We will create a Native-mode Firestore database, write and query documents with the CLI, trigger and create a composite index, set a TTL policy, enable PITR, and clean up. Firestore has a generous Always Free tier (a daily allowance of reads/writes/deletes and 1 GiB stored), so this lab typically costs nothing; we still clean up.
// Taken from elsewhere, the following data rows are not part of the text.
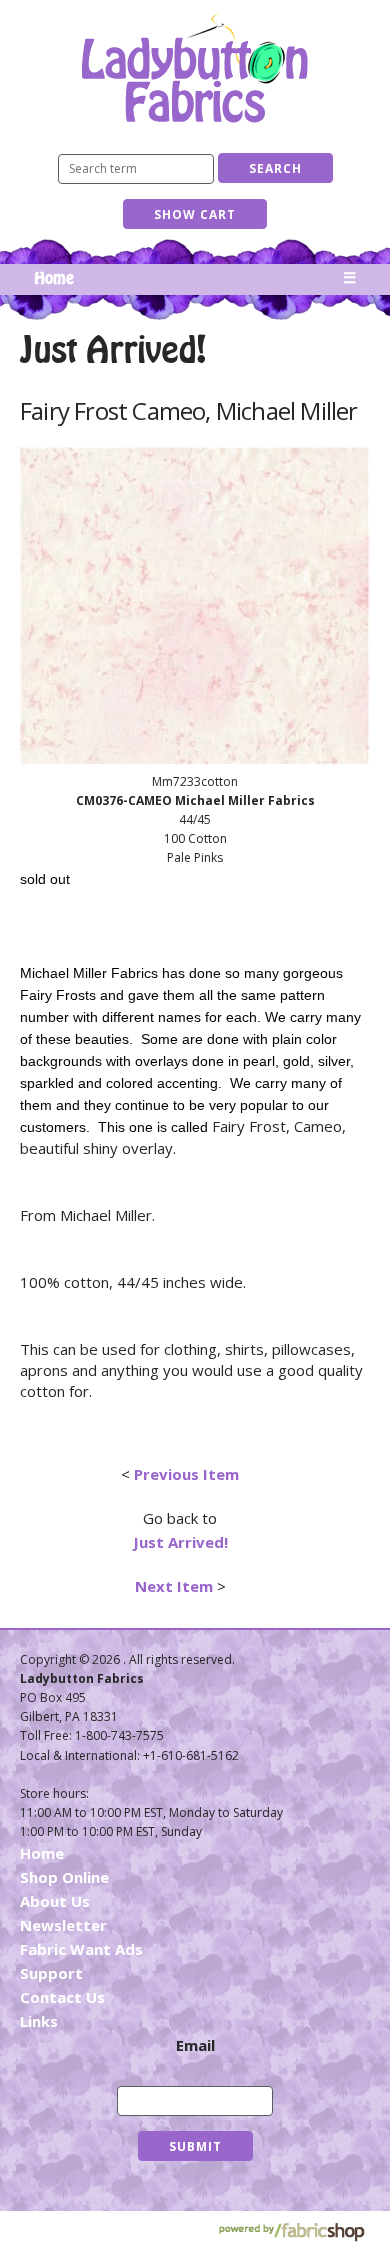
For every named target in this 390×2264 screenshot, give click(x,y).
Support (51, 1973)
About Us (55, 1901)
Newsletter (63, 1925)
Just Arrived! (180, 1542)
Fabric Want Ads (81, 1949)
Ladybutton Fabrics (195, 67)
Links (39, 2021)
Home (54, 279)
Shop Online (64, 1877)
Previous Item (186, 1474)
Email (195, 2045)
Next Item (174, 1586)
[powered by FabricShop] (291, 2232)
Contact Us (62, 1997)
Use a sandbox project.

0. Set context and enable the API.

gcloud config set project YOUR_SANDBOX_PROJECT
gcloud services enable firestore.googleapis.com

1. Create a Native-mode database in a region.
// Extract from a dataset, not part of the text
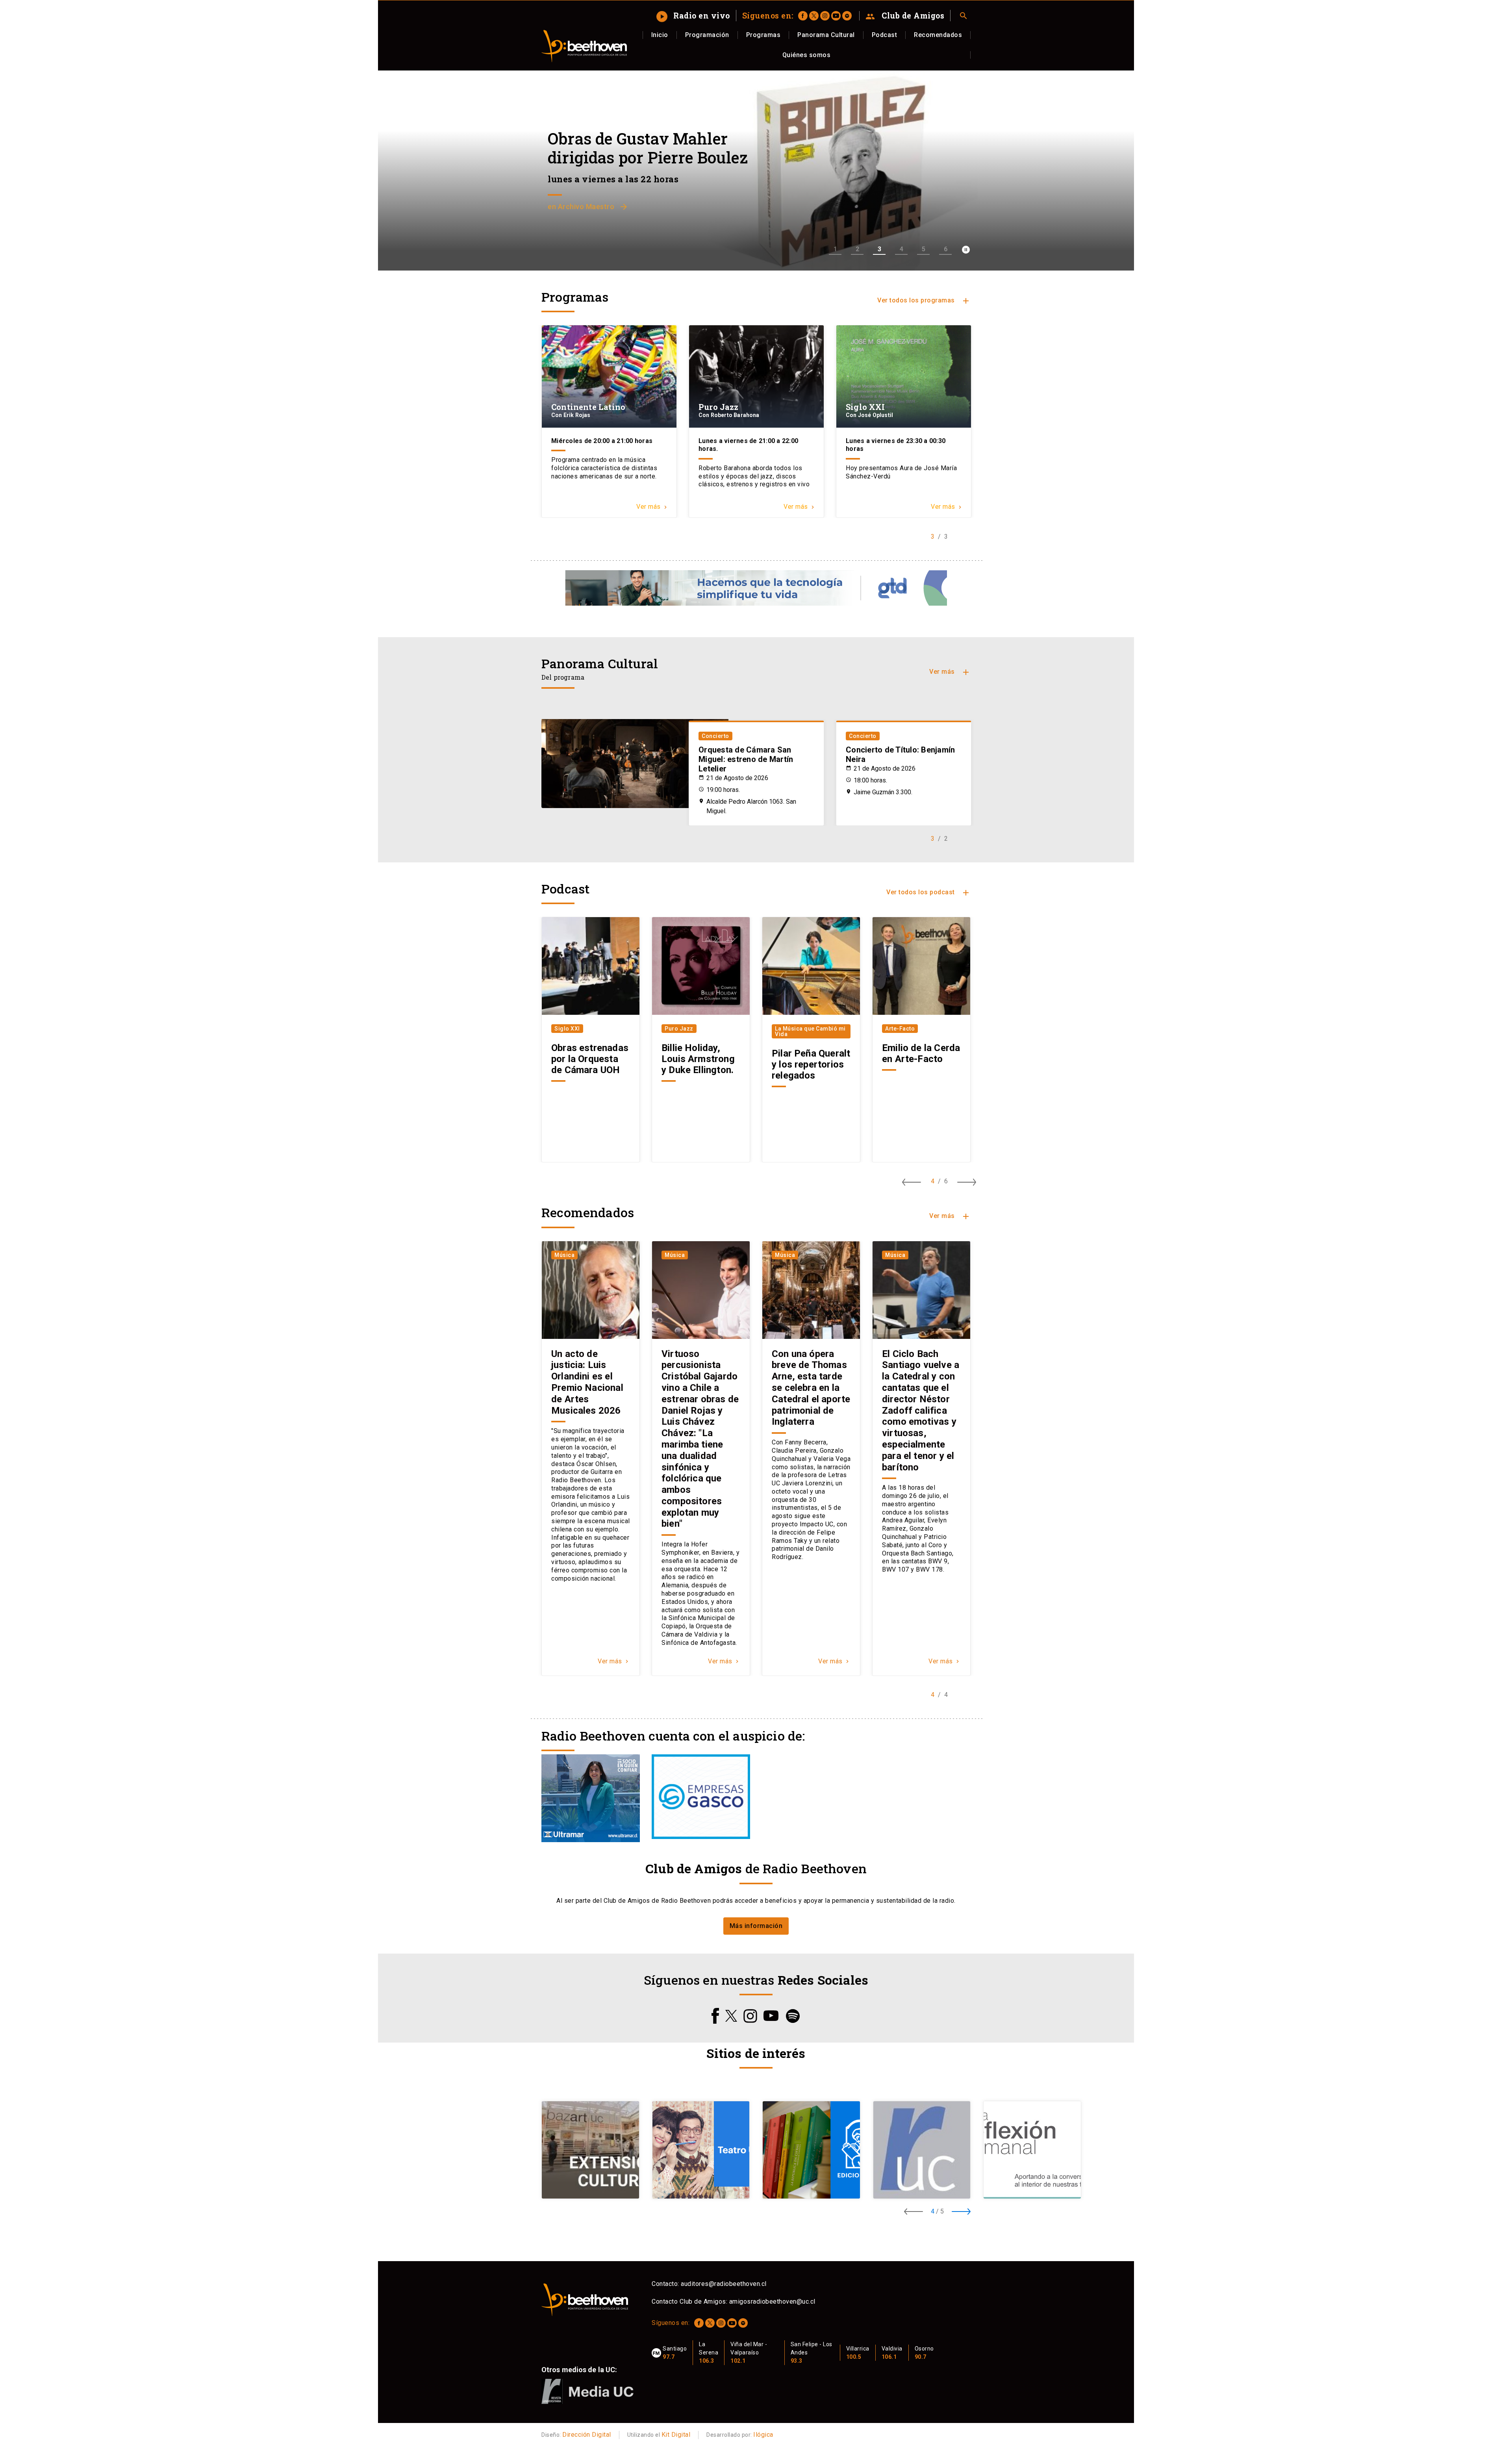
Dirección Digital (586, 2434)
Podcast (884, 35)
gcloud firestore databases create \
  --database='(default)' \
  --location=us-central1 \
  --type=firestore-native

Expected: the command reports the database created in firestore-native mode. Verify:

gcloud firestore databases describe --database='(default)' \
  --format="yaml(type, locationId, pointInTimeRecoveryEnablement)"

Expected: type: FIRESTORE_NATIVE, locationId: us-central1.

2. Write a few documents. (The gcloud firestore surface for document writes is limited; the simplest cross-platform way is the REST API via gcloud auth, but for the lab we use the Firebase CLI’s data tools or the console. Here we use gcloud to call the Firestore REST endpoint to create a document.)

ACCESS_TOKEN=$(gcloud auth print-access-token)
PROJECT=$(gcloud config get-value project)
curl -s -X POST \
  "https://firestore.googleapis.com/v1/projects/${PROJECT}/databases/(default)/documents/orders" \
  -H "Authorization: Bearer ${ACCESS_TOKEN}" -H "Content-Type: application/json" \
  -d '{ "fields": {
        "status":    { "stringValue": "paid" },
        "total":     { "integerValue": "4999" },
        "createdAt": { "timestampValue": "2026-06-15T09:00:00Z" } } }'

Expected: JSON describing the created document with an auto-generated name (path). Repeat with different status/total values to have data to query.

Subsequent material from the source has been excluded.